[Start of Attachment]

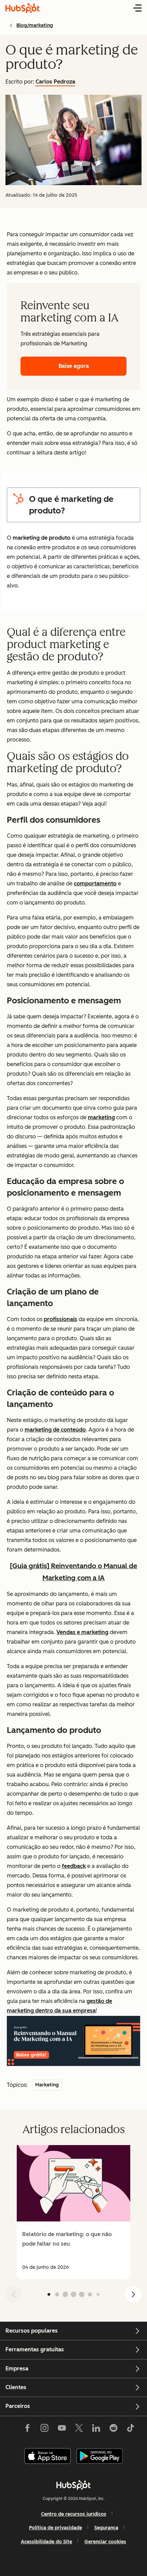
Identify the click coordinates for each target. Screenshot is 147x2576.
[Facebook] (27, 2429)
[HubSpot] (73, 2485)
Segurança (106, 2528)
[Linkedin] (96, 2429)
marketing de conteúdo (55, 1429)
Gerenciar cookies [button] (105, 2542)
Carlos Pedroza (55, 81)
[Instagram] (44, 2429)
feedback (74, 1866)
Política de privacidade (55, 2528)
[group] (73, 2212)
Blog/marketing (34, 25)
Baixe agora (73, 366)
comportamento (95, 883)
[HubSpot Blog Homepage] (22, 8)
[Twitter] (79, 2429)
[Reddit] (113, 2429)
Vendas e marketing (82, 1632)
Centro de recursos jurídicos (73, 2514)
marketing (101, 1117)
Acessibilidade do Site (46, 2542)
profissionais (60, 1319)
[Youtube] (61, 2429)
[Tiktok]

[End of Attachment]

→ **EXERCISE**:
Transcribe every entry word for word, excluding images.

→ **SOLUTION FOR THIS EXERCISE**:
Identify the click coordinates for each target. Screenshot is 147x2576.
[Facebook] (27, 2429)
[HubSpot] (73, 2485)
Segurança (106, 2528)
[Linkedin] (96, 2429)
marketing de conteúdo (55, 1429)
Gerenciar cookies [button] (105, 2542)
Carlos Pedroza (55, 81)
[Instagram] (44, 2429)
feedback (74, 1866)
Política de privacidade (55, 2528)
[group] (73, 2212)
Blog/marketing (34, 25)
Baixe agora (73, 366)
comportamento (95, 883)
[HubSpot Blog Homepage] (22, 8)
[Twitter] (79, 2429)
[Reddit] (113, 2429)
Vendas e marketing (82, 1632)
Centro de recursos jurídicos (73, 2514)
marketing (101, 1117)
Acessibilidade do Site (46, 2542)
profissionais (60, 1319)
[Youtube] (61, 2429)
[Tiktok]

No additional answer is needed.